Sobre esse caso, Albert Einstein, amigo de Mania há tempos, escreveu a ela uma carta que começa:

Estimada Mme Curie,

Não ria de mim por escrever sem nada interessante a dizer. Mas estou tão furioso com a forma vil como tem sido tratada, como esta súcia se atreve a intimidá-la que precisei dar vazão a esse sentimento. Estou, no entanto, convencido de que você os despreza, quando estão fingindo adoração ou quando estão usando você para saciar sua sede por sensacionalismo!

Em meio a essa situação, devo dizer que passei a admirar seu espírito, sua criatividade e sua honestidade. Eu me considero um homem de sorte por tê-la conhecido em Bruxelas.

Qualquer um que não seja um desses répteis há de estar certamente feliz, agora como antes, por termos pessoas eminentes como você e Langevin entre nós – pessoas reais, com quem é sempre um privilégio ter contato. Se essa súcia continuar a se ocupar de você, apenas não leia suas mentiras. Melhor deixar esse lixo para os répteis a quem foram produzidas.

Com minhas mais amigáveis lembranças a você, Langevin e Jean Perrin,

Seu, verdadeiramente, Albert Einstein.”

Como se vê, nem uma mulher da estatura de Mania, cientista única na História da Ciência, a que recebeu dois prêmios Nobel em áreas distintas do conhecimento, recém viúva e mãe de duas crianças ainda pequenas, nem mesmo ela foi capaz de viver sua vida fora da misoginia que atravessa a sociedade ocidental. Todo o esforço realizado em prol da Ciência, o legado inestimável que deixou, anos de dedicação exclusiva à produção de conhecimento, e a emulação de uma vida inteira, nada disso foi capaz de mantê-la fora do alcance da barbárie.

Mãe, cientista, mulher: a história de Marie Curie
Foto antiga de mulher sentada com duas crianças a seu lado.
Crédito: AFP/GETTY IMAGES

Ao contrário do que muitos de seus biógrafos deixam implícito, Marie Curie nada tinha de heroína.
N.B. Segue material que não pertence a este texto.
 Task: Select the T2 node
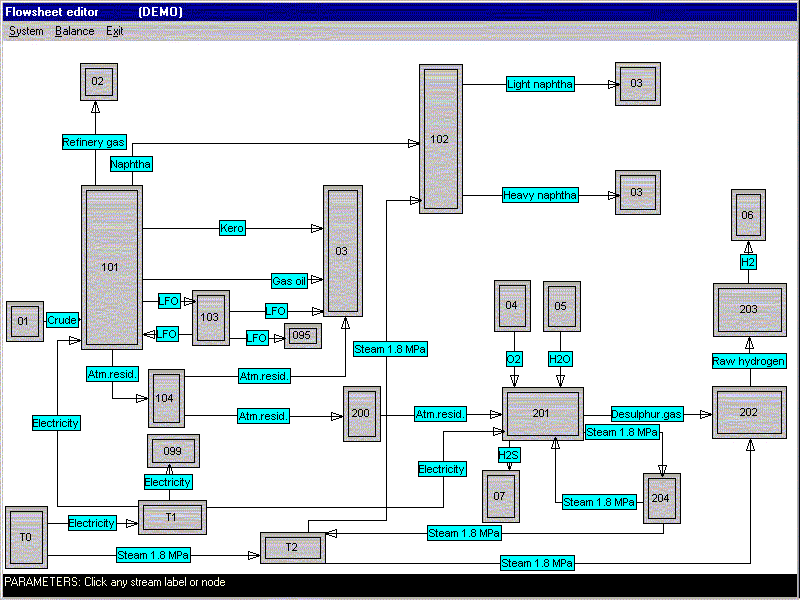point(292,547)
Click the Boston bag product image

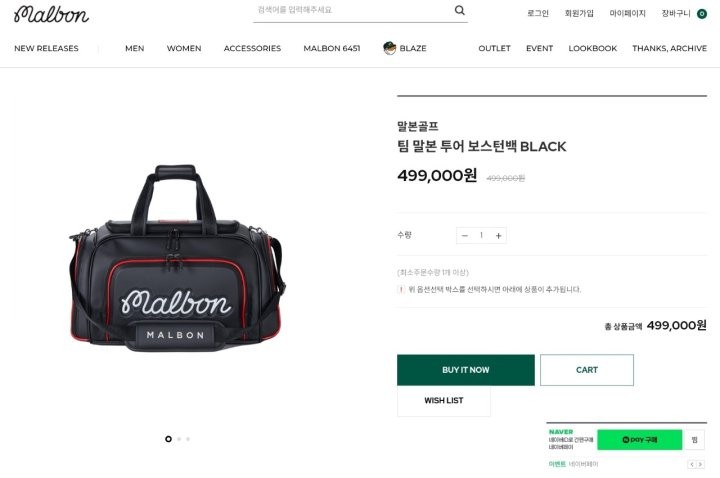pos(177,259)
Sua vida foi duramente marcada pela opressão em um estado de exceção, pela miséria, pelo machismo e pelo preconceito de gênero e, no final, ela morreu em função da exposição à radiação que descobriu, e que abriu caminhos para a medicina diagnóstica, para o tratamento do câncer, para a Física, para a Química, à ciência em geral. E, se não nos ativermos a esse aspecto verdadeiramente humano de sua trajetória, estaremos diminuindo o portento que foi essa mulher.

Mania Sklodowska Curie tornou-se Marie Curie no imaginário mundial. É preciso trazer Mania para a luz, sempre.